» Text and element pointing records
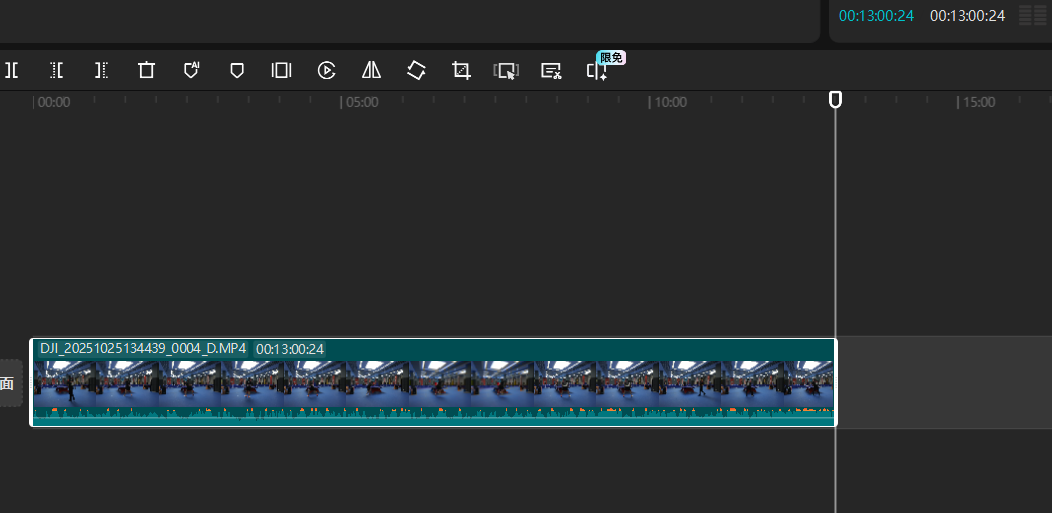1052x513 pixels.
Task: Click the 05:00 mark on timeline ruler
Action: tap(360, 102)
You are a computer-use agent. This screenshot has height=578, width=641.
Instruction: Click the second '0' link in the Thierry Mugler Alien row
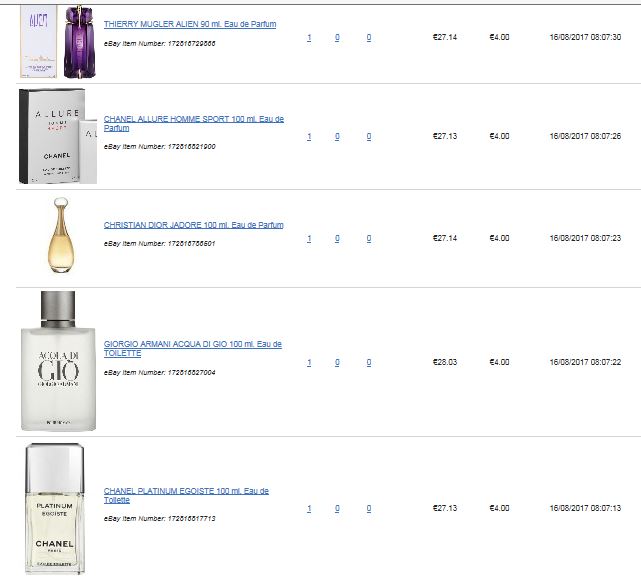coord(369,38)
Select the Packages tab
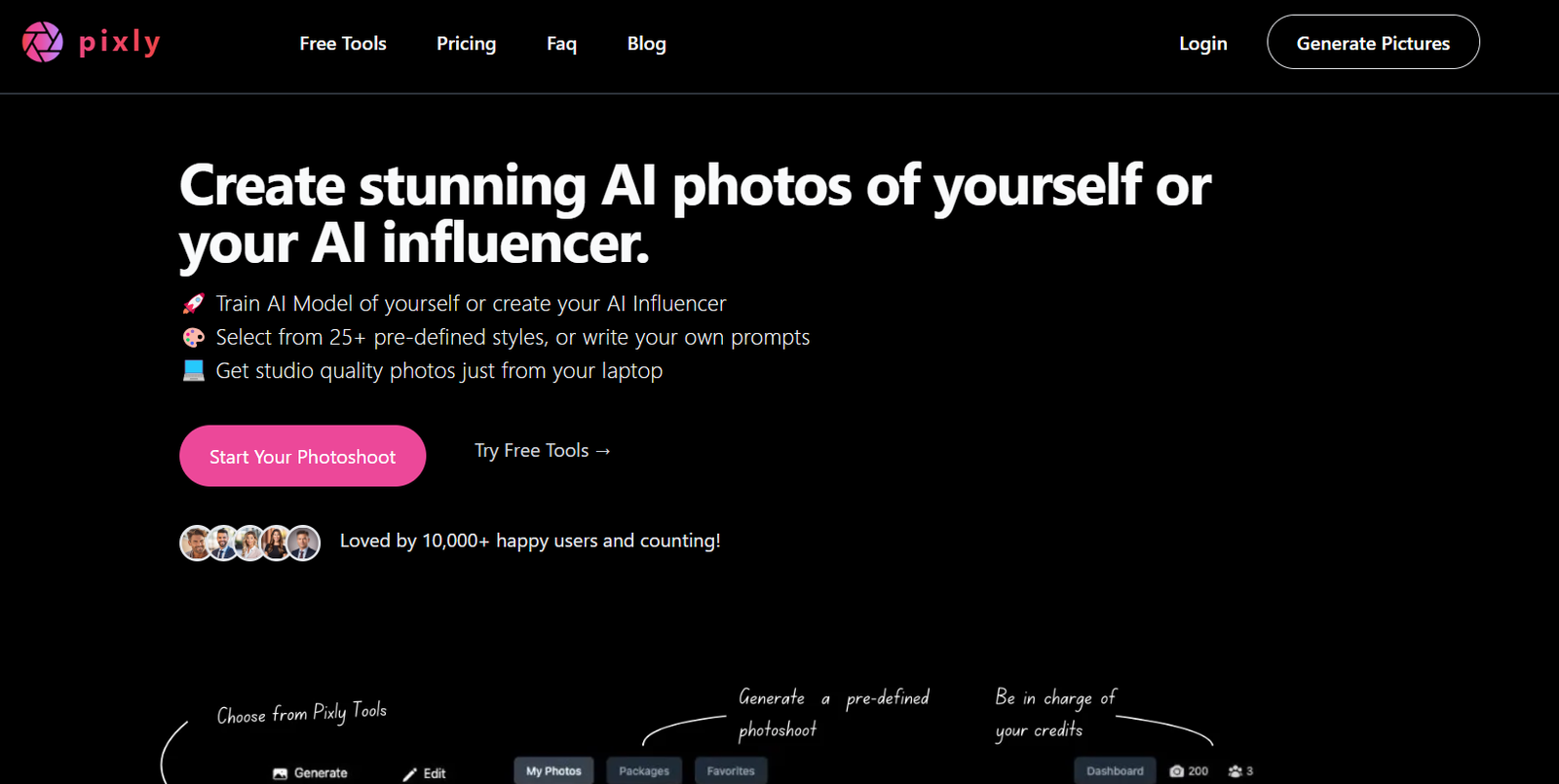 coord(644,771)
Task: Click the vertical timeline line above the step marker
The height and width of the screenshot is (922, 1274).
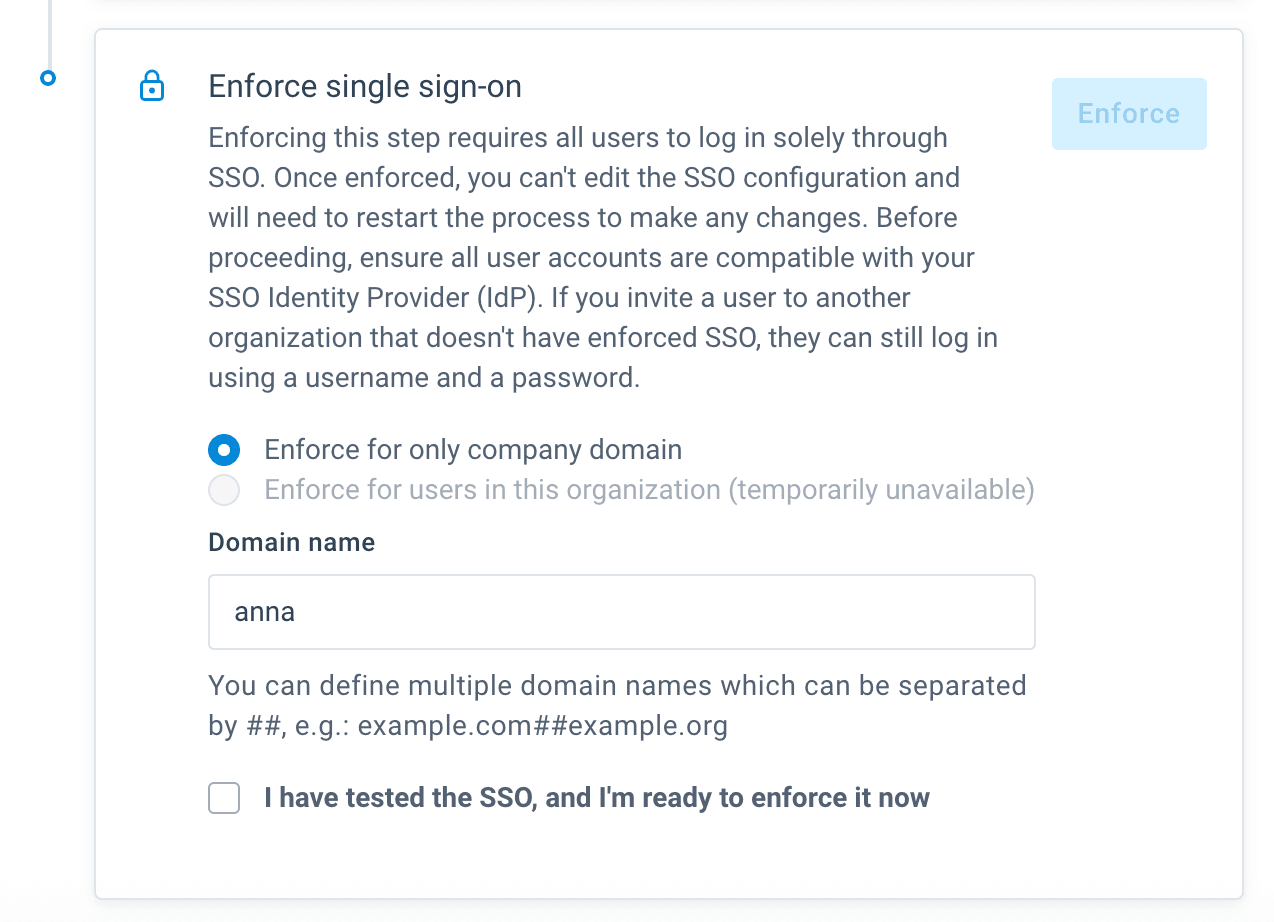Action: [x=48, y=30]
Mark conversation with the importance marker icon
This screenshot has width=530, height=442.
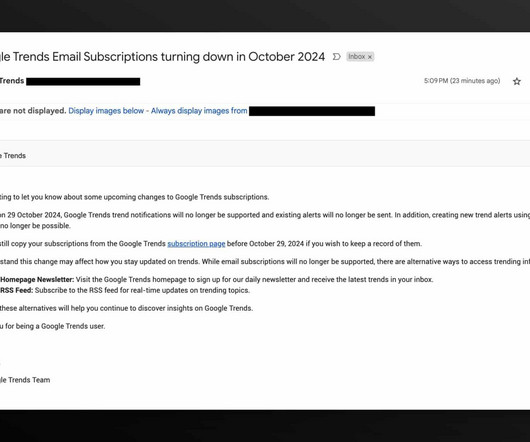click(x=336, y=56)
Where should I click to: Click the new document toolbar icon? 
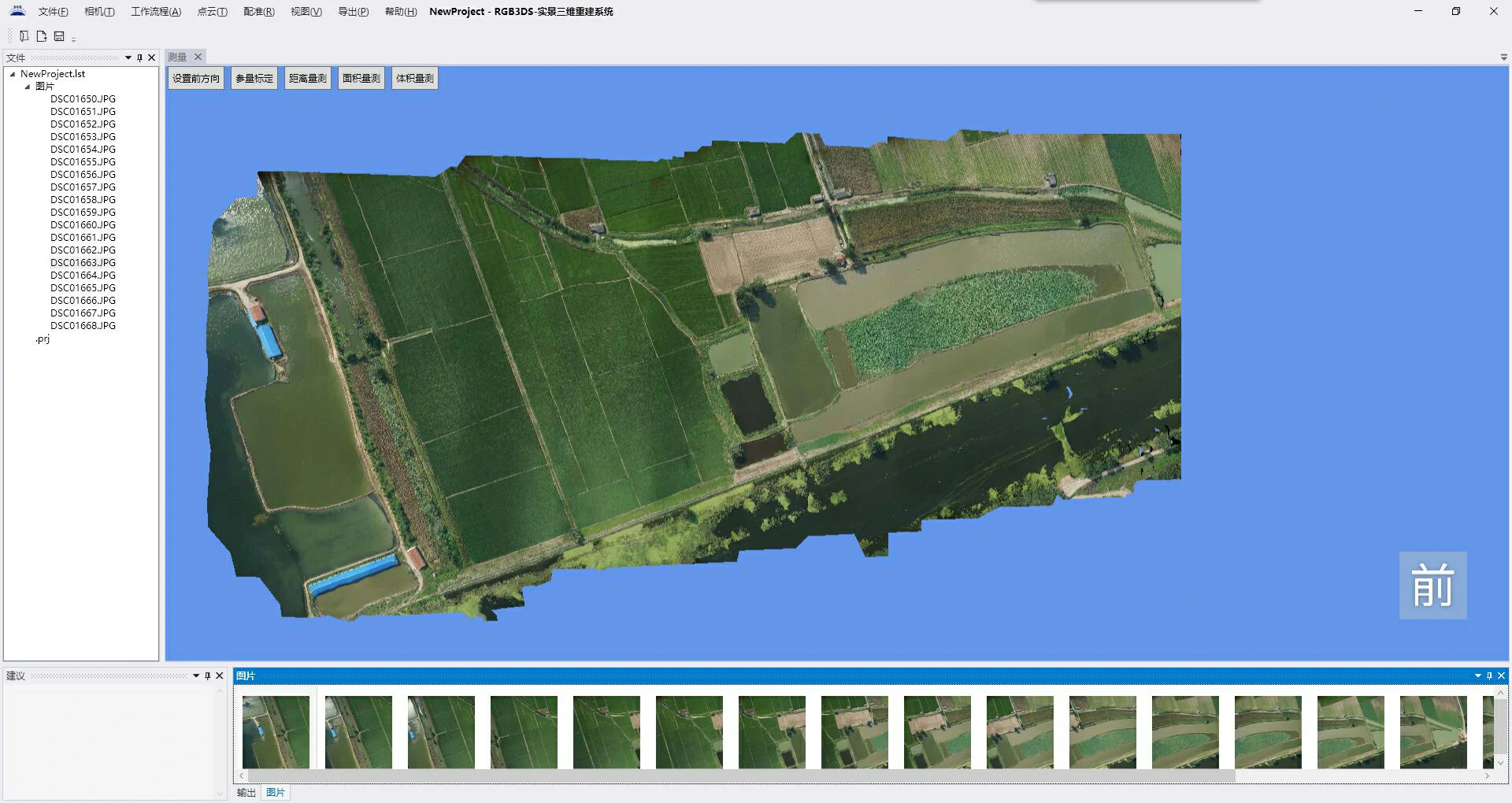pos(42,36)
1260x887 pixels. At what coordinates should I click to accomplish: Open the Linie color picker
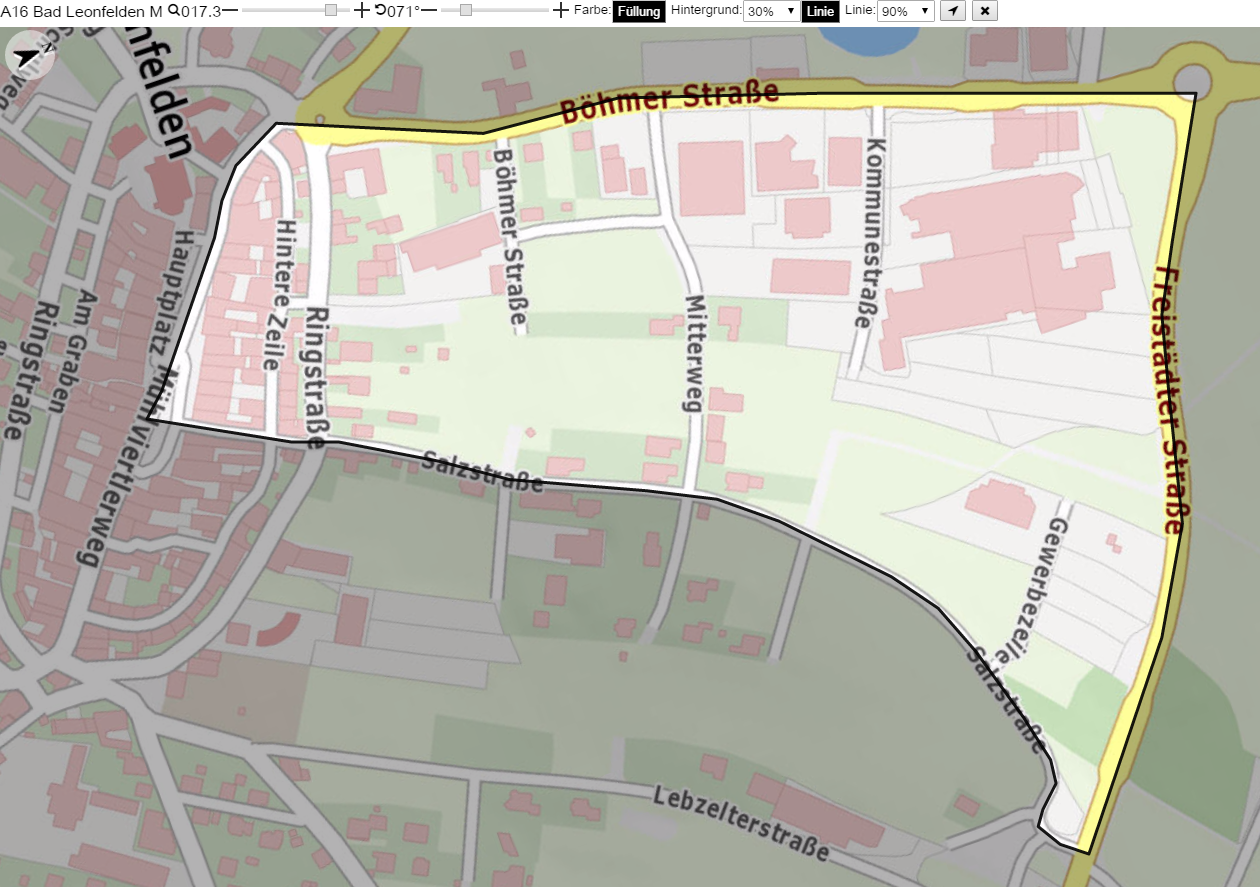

» Task directions
Quote each line of the records above word for word, omitting the pictures.

» The output
1052x513 pixels.
Task: Click the 05:00 mark on timeline ruler
Action: tap(360, 102)
You are a computer-use agent. This screenshot has height=578, width=641.
Instruction: Click the second '0' link in the Thierry Mugler Alien row
coord(369,38)
Select the Packages tab
 coord(644,771)
Task: Click the vertical timeline line above the step marker
The height and width of the screenshot is (922, 1274).
Action: [x=48, y=30]
Mark conversation with the importance marker icon
This screenshot has width=530, height=442.
click(x=336, y=56)
Where should I click to: Click the new document toolbar icon? 
pos(42,36)
1260x887 pixels. At what coordinates should I click to accomplish: Open the Linie color picker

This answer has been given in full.